** Begin **

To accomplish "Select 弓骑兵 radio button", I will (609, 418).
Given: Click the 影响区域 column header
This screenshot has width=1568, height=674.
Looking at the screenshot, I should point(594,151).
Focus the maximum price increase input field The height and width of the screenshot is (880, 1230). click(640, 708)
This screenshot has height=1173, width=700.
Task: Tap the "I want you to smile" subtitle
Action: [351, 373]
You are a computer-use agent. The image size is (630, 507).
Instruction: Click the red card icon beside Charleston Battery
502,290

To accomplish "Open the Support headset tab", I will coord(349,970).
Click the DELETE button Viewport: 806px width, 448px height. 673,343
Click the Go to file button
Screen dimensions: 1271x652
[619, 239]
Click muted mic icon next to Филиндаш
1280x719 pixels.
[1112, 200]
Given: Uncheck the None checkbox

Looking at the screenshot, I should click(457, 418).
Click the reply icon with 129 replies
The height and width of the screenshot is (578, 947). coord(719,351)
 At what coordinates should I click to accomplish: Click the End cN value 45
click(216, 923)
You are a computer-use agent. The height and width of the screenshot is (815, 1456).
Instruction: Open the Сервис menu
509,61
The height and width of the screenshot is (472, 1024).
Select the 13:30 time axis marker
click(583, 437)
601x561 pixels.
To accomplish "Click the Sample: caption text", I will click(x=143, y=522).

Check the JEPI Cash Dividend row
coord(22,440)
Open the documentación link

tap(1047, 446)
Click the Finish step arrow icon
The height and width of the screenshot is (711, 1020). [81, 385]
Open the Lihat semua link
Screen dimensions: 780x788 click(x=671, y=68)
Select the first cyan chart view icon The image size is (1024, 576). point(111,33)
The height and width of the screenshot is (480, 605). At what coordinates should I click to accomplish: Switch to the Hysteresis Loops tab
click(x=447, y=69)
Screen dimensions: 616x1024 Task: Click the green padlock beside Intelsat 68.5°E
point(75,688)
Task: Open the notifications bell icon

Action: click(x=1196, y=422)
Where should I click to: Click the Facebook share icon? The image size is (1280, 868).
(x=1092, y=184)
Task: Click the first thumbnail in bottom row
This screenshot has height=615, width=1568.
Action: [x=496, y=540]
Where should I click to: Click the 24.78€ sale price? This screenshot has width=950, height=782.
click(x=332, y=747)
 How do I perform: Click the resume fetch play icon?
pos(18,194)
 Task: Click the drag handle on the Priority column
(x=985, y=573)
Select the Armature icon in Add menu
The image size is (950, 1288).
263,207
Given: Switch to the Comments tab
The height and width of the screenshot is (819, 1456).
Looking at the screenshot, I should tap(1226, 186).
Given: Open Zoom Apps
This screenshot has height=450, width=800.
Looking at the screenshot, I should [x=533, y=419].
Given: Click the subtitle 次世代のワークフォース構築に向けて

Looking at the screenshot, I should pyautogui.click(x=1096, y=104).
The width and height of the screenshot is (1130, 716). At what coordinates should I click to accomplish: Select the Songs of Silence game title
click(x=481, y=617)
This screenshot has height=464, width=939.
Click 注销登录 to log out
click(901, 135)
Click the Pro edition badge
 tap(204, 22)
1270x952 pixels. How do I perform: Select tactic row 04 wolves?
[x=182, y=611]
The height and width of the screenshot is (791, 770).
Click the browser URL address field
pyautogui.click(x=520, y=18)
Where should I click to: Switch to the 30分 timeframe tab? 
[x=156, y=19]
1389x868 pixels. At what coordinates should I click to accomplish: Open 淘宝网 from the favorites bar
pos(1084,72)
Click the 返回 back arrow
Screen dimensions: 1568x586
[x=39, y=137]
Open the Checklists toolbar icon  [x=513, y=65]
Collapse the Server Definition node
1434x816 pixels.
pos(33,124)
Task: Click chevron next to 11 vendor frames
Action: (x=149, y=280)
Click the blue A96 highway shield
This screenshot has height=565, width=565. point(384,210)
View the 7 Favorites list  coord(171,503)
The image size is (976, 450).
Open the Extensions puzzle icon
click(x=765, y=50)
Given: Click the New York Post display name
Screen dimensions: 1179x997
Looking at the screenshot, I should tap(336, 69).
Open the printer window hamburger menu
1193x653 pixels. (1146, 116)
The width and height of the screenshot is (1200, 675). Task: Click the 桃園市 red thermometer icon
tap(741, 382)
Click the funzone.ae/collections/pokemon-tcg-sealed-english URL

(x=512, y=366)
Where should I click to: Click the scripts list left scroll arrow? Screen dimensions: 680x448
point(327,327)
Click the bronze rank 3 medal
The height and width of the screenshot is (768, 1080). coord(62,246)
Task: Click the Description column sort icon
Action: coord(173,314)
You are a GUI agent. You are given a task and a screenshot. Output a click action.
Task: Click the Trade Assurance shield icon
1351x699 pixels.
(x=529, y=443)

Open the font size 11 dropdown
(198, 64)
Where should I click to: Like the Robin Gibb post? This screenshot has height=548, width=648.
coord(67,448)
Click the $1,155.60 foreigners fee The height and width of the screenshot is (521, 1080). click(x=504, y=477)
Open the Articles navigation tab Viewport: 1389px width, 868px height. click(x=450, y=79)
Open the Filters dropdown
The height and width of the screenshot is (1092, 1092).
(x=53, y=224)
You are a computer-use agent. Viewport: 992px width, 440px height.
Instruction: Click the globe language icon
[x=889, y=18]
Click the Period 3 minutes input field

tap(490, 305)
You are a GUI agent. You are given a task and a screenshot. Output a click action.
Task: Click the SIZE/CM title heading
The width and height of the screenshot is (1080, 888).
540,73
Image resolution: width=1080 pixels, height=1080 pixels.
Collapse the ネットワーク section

** End **

→ PROBLEM DESCRIPTION
Copy every line of the records above without changing a single character.

→ EXERCISE RESPONSE
To accomplish "Select 弓骑兵 radio button", I will (609, 418).
Given: Click the 影响区域 column header
This screenshot has width=1568, height=674.
Looking at the screenshot, I should point(594,151).
Focus the maximum price increase input field The height and width of the screenshot is (880, 1230). click(640, 708)
This screenshot has height=1173, width=700.
Task: Tap the "I want you to smile" subtitle
Action: [351, 373]
You are a computer-use agent. The image size is (630, 507).
Instruction: Click the red card icon beside Charleston Battery
502,290

To accomplish "Open the Support headset tab", I will coord(349,970).
Click the DELETE button Viewport: 806px width, 448px height. 673,343
Click the Go to file button
Screen dimensions: 1271x652
[619, 239]
Click muted mic icon next to Филиндаш
1280x719 pixels.
[1112, 200]
Given: Uncheck the None checkbox

Looking at the screenshot, I should click(457, 418).
Click the reply icon with 129 replies
The height and width of the screenshot is (578, 947). coord(719,351)
 At what coordinates should I click to accomplish: Click the End cN value 45
click(216, 923)
You are a computer-use agent. The height and width of the screenshot is (815, 1456).
Instruction: Open the Сервис menu
509,61
The height and width of the screenshot is (472, 1024).
Select the 13:30 time axis marker
click(583, 437)
601x561 pixels.
To accomplish "Click the Sample: caption text", I will click(x=143, y=522).

Check the JEPI Cash Dividend row
coord(22,440)
Open the documentación link

tap(1047, 446)
Click the Finish step arrow icon
The height and width of the screenshot is (711, 1020). [81, 385]
Open the Lihat semua link
Screen dimensions: 780x788 click(x=671, y=68)
Select the first cyan chart view icon The image size is (1024, 576). point(111,33)
The height and width of the screenshot is (480, 605). At what coordinates should I click to accomplish: Switch to the Hysteresis Loops tab
click(x=447, y=69)
Screen dimensions: 616x1024 Task: Click the green padlock beside Intelsat 68.5°E
point(75,688)
Task: Open the notifications bell icon

Action: click(x=1196, y=422)
Where should I click to: Click the Facebook share icon? The image size is (1280, 868).
(x=1092, y=184)
Task: Click the first thumbnail in bottom row
This screenshot has height=615, width=1568.
Action: [x=496, y=540]
Where should I click to: Click the 24.78€ sale price? This screenshot has width=950, height=782.
click(x=332, y=747)
 How do I perform: Click the resume fetch play icon?
pos(18,194)
 Task: Click the drag handle on the Priority column
(x=985, y=573)
Select the Armature icon in Add menu
The image size is (950, 1288).
263,207
Given: Switch to the Comments tab
The height and width of the screenshot is (819, 1456).
Looking at the screenshot, I should tap(1226, 186).
Given: Open Zoom Apps
This screenshot has height=450, width=800.
Looking at the screenshot, I should [x=533, y=419].
Given: Click the subtitle 次世代のワークフォース構築に向けて

Looking at the screenshot, I should pyautogui.click(x=1096, y=104).
The width and height of the screenshot is (1130, 716). At what coordinates should I click to accomplish: Select the Songs of Silence game title
click(x=481, y=617)
This screenshot has height=464, width=939.
Click 注销登录 to log out
click(901, 135)
Click the Pro edition badge
 tap(204, 22)
1270x952 pixels. How do I perform: Select tactic row 04 wolves?
[x=182, y=611]
The height and width of the screenshot is (791, 770).
Click the browser URL address field
pyautogui.click(x=520, y=18)
Where should I click to: Switch to the 30分 timeframe tab? 
[x=156, y=19]
1389x868 pixels. At what coordinates should I click to accomplish: Open 淘宝网 from the favorites bar
pos(1084,72)
Click the 返回 back arrow
Screen dimensions: 1568x586
[x=39, y=137]
Open the Checklists toolbar icon  [x=513, y=65]
Collapse the Server Definition node
1434x816 pixels.
pos(33,124)
Task: Click chevron next to 11 vendor frames
Action: (x=149, y=280)
Click the blue A96 highway shield
This screenshot has height=565, width=565. point(384,210)
View the 7 Favorites list  coord(171,503)
The image size is (976, 450).
Open the Extensions puzzle icon
click(x=765, y=50)
Given: Click the New York Post display name
Screen dimensions: 1179x997
Looking at the screenshot, I should tap(336, 69).
Open the printer window hamburger menu
1193x653 pixels. (1146, 116)
The width and height of the screenshot is (1200, 675). Task: Click the 桃園市 red thermometer icon
tap(741, 382)
Click the funzone.ae/collections/pokemon-tcg-sealed-english URL

(x=512, y=366)
Where should I click to: Click the scripts list left scroll arrow? Screen dimensions: 680x448
point(327,327)
Click the bronze rank 3 medal
The height and width of the screenshot is (768, 1080). coord(62,246)
Task: Click the Description column sort icon
Action: coord(173,314)
You are a GUI agent. You are given a task and a screenshot. Output a click action.
Task: Click the Trade Assurance shield icon
1351x699 pixels.
(x=529, y=443)

Open the font size 11 dropdown
(198, 64)
Where should I click to: Like the Robin Gibb post? This screenshot has height=548, width=648.
coord(67,448)
Click the $1,155.60 foreigners fee The height and width of the screenshot is (521, 1080). click(x=504, y=477)
Open the Articles navigation tab Viewport: 1389px width, 868px height. click(x=450, y=79)
Open the Filters dropdown
The height and width of the screenshot is (1092, 1092).
(x=53, y=224)
You are a computer-use agent. Viewport: 992px width, 440px height.
Instruction: Click the globe language icon
[x=889, y=18]
Click the Period 3 minutes input field

tap(490, 305)
You are a GUI agent. You are given a task and a screenshot. Output a click action.
Task: Click the SIZE/CM title heading
The width and height of the screenshot is (1080, 888).
540,73
Image resolution: width=1080 pixels, height=1080 pixels.
Collapse the ネットワーク section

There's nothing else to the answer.